Matt Jarvis, for the UK print magazine Tabletop Gaming, wrote, "Magic: The Gathering's Archenemy format is a fantastic idea [...]. Unfortunately, the original 2010 release was far from approachable for those not already well versed in the complexities of building a custom Magic deck, offering four separate decks of normal cards and the oversized scheme cards for four different superpowered baddies, but requiring that players construct their own 60-card setups for their heroes, individually crafted to adjust for the different setup. This year's follow-up fixes that problem, focusing on a single big bad: the titular god-pharaoh Nicol Bolas. [...] Two of the three planeswalkers break with Magic tradition and offer decks built solely around a single type of mana and play style, rather than the traditional two, making it key to work together as a team to dish out damage while fending off Bolas' crippling attacks – the boss gets three types of mana to wield. In a major change from the 2010 rules, players can now choose to block an attack on their teammates using their own creatures, which both strengthens the feeling of co-operation and helps to even the odds a little. [...] It's not quite easy or simple enough to be a gentle introduction to Magic, but the three-on-one format is a thrilling way to experience the card-battler with a larger group that feels like a fantastic game in its own right".

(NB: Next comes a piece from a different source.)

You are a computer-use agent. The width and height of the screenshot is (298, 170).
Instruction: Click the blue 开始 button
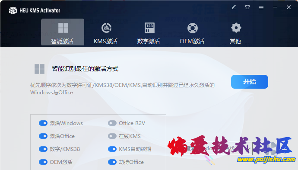250,82

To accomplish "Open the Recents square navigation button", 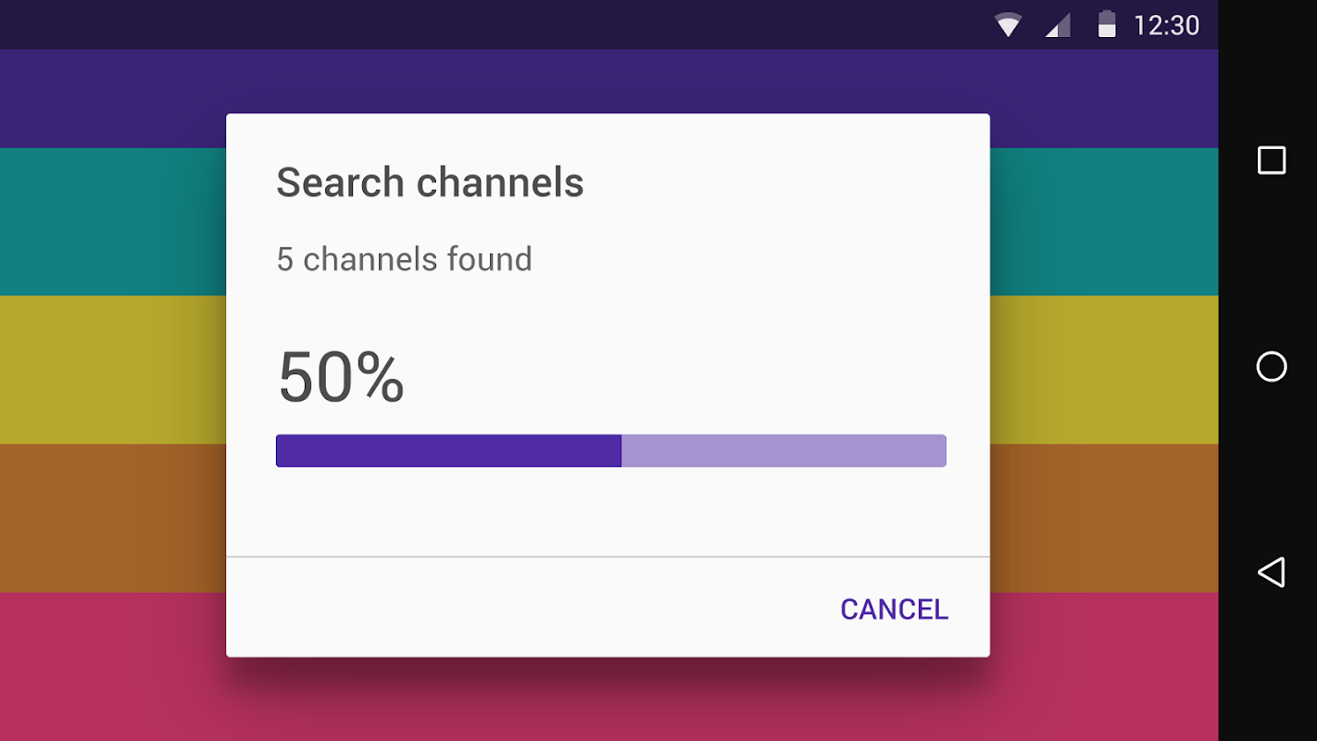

Mike Linnemann (also known as Vorthos Mike), for CoolStuffInc, commented, "Archenemy is one of those sets that is a direct response to a competitor. Back nearly a decade ago, the World of Warcraft TCG did a few things right and the game's multiplayer experience, in the form of raid decks, rivaled its namesake MMO. [...] Even now, I find it hard to tell if people bought fewer Archenemy sets the first go around in 2010 or if they just printed fewer, trying to impact collectability as compared to the widely popular Planechase format. The idea was sound. The execution, especially flavorfully, didn't quite fit. I had hope they would learn from their first attempt and, wouldn't you know it, a planar antagonist in the form of Nicol Bolas could not be more perfect for the set. The Archenemy and Planechase products are rich with larger than average artworks showing us glimpses into worlds we have not seen before, both what is to come and things in the past, snippets into what was going on across the multiverse. [...] The idea is sound that the raid boss is a major antagonist, and the only choice at this time is Nicol Bolas. I just wonder if some of the schemes could've been retooled to give us some storyline information or some additional information about the plane that we hadn't known. [...] I don't think we'll have to wait nearly a decade for the next one of these either and I look forward to seeing them touch all of the villains for full completion".

Riley Hutchins, for ComicBook.com, highlighted the Archenemy format where "three players team up to take down an overwhelmingly powerful final boss". Hutchins wrote, "in the new Archenemy: Nicol Bolas, you and your friends will be thrown into an intense battle, in which one will take the role of the evil beast, and the rest will act as the Gatewatch (Nissa, Gideon, and Chandra). [...] After playing the new Archenemy extensively with a full playgroup, it is easily one of the most frustrating yet satisfying experiences in magic. It has the true feeling of terror when Nicol Bolas slaughters your entire and had us out of seats cheering and screaming when the villain was finally slain (4 games later). One thing that really stood out is the synergy of the team working together. [...] The trio is forced to work together, with all decks complementing each other, and it being impossible to take down Nicol Bolas alone. Overall Archenemy: Nicol Bolas is a lot of fun to play, especially if you dive head first into the story".